### [Dataset records]
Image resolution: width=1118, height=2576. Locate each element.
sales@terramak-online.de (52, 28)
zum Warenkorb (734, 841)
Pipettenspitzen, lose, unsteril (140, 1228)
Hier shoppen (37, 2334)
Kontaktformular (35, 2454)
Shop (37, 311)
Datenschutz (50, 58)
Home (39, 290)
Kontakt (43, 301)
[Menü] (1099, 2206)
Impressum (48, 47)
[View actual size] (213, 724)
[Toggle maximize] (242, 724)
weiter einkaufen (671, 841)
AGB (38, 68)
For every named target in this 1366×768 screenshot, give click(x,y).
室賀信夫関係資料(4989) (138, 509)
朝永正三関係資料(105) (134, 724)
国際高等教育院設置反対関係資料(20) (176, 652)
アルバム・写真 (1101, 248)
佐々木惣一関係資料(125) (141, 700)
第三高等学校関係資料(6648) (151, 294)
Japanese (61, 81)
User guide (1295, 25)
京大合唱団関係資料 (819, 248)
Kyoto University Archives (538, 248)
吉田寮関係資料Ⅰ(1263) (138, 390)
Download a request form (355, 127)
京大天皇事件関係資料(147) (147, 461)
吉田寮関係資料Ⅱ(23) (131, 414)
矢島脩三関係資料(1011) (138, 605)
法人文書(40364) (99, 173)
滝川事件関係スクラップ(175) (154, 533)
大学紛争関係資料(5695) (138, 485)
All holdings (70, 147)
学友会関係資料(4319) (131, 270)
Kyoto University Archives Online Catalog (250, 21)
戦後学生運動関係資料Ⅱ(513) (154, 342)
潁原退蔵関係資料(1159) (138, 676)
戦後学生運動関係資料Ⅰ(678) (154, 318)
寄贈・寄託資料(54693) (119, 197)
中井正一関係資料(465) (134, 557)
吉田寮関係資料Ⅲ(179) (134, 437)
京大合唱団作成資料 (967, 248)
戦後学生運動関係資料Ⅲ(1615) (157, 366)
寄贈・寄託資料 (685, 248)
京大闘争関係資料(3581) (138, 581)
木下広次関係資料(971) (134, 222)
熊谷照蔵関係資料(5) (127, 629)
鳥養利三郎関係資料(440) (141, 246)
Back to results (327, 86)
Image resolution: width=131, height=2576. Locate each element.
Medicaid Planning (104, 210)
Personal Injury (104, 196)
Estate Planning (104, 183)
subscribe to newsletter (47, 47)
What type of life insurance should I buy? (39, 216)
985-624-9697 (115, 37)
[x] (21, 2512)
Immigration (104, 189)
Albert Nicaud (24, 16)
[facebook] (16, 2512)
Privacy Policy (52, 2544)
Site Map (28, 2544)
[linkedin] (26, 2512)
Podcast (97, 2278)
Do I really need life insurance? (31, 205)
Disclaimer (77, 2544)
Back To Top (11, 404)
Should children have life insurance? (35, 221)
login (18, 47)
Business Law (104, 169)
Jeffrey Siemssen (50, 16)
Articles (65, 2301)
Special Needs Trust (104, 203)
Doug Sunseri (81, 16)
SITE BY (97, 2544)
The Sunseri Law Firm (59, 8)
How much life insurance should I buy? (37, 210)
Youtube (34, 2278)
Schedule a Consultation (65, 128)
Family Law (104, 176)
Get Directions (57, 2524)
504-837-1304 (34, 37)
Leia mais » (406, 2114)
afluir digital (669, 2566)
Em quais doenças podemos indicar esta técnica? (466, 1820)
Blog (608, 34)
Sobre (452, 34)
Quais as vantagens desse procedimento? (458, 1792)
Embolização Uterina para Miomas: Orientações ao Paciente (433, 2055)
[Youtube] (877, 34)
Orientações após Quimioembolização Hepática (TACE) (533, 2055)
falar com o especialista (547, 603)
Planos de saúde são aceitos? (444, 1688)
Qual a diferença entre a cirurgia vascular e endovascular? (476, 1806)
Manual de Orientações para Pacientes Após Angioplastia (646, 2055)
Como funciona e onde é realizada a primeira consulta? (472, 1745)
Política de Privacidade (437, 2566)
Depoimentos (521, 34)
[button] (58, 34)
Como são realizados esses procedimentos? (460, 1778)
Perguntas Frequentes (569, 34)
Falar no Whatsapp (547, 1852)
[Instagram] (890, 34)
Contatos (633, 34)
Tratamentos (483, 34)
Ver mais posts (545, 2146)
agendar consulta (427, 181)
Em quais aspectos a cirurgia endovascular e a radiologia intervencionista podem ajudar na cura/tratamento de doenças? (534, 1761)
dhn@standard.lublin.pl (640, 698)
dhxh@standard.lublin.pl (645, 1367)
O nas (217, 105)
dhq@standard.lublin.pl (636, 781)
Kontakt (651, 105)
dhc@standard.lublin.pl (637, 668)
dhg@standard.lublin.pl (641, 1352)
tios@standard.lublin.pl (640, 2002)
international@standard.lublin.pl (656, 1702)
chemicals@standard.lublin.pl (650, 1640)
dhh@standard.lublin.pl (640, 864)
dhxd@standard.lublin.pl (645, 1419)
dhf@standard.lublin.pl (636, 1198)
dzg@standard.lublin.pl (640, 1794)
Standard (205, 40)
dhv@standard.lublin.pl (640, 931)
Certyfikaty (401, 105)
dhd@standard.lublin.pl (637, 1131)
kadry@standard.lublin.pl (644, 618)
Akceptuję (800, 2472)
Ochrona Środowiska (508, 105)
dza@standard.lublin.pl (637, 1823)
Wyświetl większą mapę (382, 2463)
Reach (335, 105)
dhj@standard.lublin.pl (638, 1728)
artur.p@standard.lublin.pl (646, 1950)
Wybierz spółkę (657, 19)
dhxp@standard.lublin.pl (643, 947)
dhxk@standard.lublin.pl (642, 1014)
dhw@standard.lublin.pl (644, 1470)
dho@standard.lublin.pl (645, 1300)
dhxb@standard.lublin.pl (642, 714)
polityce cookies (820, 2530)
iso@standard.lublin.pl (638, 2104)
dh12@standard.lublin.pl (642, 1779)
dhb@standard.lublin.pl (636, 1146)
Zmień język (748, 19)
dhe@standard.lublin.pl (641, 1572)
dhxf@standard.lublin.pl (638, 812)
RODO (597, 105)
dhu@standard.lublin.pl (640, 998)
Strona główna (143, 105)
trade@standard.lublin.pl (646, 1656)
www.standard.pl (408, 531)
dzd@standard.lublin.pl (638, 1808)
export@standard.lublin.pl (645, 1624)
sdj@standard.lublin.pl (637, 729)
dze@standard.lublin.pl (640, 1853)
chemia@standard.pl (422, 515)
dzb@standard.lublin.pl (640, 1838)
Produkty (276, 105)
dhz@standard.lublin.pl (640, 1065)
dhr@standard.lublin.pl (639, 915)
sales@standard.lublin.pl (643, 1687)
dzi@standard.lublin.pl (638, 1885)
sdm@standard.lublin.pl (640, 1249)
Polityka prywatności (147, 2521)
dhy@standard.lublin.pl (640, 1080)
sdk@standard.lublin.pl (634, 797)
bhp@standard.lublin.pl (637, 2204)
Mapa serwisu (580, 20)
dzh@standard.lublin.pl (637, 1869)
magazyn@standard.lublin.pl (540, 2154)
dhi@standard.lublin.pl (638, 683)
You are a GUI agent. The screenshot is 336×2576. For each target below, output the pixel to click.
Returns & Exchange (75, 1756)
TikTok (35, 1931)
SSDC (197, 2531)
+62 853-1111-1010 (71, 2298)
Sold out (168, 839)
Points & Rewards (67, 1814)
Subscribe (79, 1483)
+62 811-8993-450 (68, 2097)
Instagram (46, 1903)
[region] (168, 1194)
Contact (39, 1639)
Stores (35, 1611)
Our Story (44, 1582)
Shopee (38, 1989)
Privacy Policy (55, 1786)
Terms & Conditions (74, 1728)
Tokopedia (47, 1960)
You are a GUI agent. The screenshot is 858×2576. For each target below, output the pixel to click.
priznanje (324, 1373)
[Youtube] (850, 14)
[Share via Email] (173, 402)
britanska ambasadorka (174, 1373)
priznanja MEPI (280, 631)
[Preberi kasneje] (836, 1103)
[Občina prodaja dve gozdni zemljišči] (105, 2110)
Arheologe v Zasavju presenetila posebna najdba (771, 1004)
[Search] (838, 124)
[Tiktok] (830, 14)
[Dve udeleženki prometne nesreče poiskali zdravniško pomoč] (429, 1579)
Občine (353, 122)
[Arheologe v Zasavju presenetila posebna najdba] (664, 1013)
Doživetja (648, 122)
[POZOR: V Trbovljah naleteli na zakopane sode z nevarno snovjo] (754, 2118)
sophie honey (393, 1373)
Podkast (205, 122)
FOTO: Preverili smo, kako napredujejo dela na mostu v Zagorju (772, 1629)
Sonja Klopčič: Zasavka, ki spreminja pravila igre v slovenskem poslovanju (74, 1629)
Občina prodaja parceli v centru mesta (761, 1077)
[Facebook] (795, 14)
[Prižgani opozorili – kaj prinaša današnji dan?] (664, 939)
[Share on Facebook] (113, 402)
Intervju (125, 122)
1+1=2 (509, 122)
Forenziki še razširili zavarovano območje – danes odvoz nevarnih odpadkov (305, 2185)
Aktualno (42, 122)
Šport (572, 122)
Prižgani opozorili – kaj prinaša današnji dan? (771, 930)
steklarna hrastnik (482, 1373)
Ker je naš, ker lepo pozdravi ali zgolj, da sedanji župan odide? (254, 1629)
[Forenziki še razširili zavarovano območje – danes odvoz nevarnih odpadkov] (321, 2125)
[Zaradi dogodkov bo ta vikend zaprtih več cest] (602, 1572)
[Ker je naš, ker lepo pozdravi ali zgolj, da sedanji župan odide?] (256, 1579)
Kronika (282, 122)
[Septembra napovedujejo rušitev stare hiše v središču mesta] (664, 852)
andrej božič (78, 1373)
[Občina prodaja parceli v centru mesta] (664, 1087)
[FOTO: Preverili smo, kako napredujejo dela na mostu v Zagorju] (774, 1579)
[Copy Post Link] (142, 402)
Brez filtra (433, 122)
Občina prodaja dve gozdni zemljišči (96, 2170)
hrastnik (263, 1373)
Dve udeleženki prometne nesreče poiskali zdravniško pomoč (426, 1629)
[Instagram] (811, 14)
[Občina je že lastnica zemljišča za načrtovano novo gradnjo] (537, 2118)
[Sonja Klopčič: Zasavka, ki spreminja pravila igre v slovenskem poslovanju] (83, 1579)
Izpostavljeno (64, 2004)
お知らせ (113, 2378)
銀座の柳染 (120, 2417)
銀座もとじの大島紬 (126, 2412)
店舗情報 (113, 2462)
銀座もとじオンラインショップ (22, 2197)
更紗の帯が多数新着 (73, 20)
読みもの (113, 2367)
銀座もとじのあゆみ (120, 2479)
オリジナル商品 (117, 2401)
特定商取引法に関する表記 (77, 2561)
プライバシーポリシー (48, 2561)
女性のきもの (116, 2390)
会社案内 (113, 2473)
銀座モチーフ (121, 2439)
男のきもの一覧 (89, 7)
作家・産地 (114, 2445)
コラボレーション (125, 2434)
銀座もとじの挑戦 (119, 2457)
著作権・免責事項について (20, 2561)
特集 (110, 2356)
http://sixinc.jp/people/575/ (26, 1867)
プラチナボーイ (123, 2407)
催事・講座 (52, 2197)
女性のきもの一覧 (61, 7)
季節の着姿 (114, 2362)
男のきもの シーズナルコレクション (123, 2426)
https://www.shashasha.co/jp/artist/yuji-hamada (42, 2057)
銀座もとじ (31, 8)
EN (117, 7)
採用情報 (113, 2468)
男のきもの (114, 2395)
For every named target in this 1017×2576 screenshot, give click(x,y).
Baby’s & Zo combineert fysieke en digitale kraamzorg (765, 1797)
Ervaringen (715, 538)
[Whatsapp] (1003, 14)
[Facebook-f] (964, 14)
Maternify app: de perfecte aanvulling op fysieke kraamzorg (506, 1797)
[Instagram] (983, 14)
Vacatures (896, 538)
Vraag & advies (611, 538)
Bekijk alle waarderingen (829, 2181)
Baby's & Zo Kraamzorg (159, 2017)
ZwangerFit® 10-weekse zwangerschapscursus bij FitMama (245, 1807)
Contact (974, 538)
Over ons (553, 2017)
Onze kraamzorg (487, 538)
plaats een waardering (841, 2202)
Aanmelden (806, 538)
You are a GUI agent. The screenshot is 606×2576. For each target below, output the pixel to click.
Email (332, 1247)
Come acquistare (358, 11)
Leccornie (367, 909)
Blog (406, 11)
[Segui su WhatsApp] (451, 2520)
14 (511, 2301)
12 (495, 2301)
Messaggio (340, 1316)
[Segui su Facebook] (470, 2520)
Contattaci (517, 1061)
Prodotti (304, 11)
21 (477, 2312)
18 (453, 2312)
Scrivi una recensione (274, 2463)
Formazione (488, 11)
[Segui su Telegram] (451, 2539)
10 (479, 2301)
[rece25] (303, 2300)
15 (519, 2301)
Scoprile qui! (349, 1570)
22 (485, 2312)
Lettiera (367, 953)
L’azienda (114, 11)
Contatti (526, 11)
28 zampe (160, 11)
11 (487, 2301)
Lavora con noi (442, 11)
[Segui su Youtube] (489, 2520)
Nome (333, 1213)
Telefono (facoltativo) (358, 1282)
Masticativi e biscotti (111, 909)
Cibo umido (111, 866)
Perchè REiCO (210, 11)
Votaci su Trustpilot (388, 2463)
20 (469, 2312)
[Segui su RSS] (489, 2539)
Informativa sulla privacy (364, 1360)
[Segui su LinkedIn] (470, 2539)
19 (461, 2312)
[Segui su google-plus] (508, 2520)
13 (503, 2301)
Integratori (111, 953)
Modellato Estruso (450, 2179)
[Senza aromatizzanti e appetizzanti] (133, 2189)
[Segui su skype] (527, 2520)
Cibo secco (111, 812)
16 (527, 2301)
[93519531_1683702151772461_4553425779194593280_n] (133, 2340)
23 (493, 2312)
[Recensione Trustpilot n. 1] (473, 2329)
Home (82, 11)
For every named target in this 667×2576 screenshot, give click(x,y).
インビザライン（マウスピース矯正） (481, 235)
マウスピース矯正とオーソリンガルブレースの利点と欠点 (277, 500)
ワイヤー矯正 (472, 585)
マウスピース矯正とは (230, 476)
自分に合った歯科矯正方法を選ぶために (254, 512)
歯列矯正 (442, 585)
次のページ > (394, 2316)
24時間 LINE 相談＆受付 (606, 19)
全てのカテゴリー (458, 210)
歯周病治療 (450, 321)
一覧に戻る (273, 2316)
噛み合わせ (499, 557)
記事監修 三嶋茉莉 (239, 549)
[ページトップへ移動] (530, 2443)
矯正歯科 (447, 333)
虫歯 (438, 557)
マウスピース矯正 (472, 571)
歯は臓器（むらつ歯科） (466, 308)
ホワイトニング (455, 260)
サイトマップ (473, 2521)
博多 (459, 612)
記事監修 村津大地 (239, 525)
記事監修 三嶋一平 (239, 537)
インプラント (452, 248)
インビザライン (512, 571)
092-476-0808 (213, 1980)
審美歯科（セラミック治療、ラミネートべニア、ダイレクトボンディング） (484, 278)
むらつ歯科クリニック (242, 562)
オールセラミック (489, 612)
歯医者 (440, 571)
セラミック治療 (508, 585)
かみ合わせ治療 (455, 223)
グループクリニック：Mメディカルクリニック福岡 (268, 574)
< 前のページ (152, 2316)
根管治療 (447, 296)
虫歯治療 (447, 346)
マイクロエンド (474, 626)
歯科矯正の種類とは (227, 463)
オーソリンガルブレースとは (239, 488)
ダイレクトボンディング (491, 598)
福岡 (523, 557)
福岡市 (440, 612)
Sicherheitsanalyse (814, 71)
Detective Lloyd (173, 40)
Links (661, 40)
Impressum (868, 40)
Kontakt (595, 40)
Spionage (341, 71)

### [Activity]
Above are the entries. Quote exactly the lines from the one bearing "Contattaci (517, 1061)" through the one bearing "矯正歯科 (447, 333)".

### [Solution to the problem]
Contattaci (517, 1061)
Prodotti (304, 11)
21 (477, 2312)
18 (453, 2312)
Scrivi una recensione (274, 2463)
Formazione (488, 11)
[Segui su Telegram] (451, 2539)
10 (479, 2301)
[rece25] (303, 2300)
15 (519, 2301)
Scoprile qui! (349, 1570)
22 (485, 2312)
Lettiera (367, 953)
L’azienda (114, 11)
Contatti (526, 11)
28 zampe (160, 11)
11 (487, 2301)
Lavora con noi (442, 11)
[Segui su Youtube] (489, 2520)
Nome (333, 1213)
Telefono (facoltativo) (358, 1282)
Masticativi e biscotti (111, 909)
Cibo umido (111, 866)
Perchè REiCO (210, 11)
Votaci su Trustpilot (388, 2463)
20 (469, 2312)
[Segui su RSS] (489, 2539)
Informativa sulla privacy (364, 1360)
[Segui su LinkedIn] (470, 2539)
19 (461, 2312)
[Segui su google-plus] (508, 2520)
13 (503, 2301)
Integratori (111, 953)
Modellato Estruso (450, 2179)
[Senza aromatizzanti e appetizzanti] (133, 2189)
[Segui su skype] (527, 2520)
Cibo secco (111, 812)
16 (527, 2301)
[93519531_1683702151772461_4553425779194593280_n] (133, 2340)
23 (493, 2312)
[Recensione Trustpilot n. 1] (473, 2329)
Home (82, 11)
For every named target in this 667×2576 screenshot, give click(x,y).
インビザライン（マウスピース矯正） (481, 235)
マウスピース矯正とオーソリンガルブレースの利点と欠点 (277, 500)
ワイヤー矯正 (472, 585)
マウスピース矯正とは (230, 476)
自分に合った歯科矯正方法を選ぶために (254, 512)
歯列矯正 (442, 585)
次のページ > (394, 2316)
24時間 LINE 相談＆受付 (606, 19)
全てのカテゴリー (458, 210)
歯周病治療 (450, 321)
一覧に戻る (273, 2316)
噛み合わせ (499, 557)
記事監修 三嶋茉莉 (239, 549)
[ページトップへ移動] (530, 2443)
矯正歯科 (447, 333)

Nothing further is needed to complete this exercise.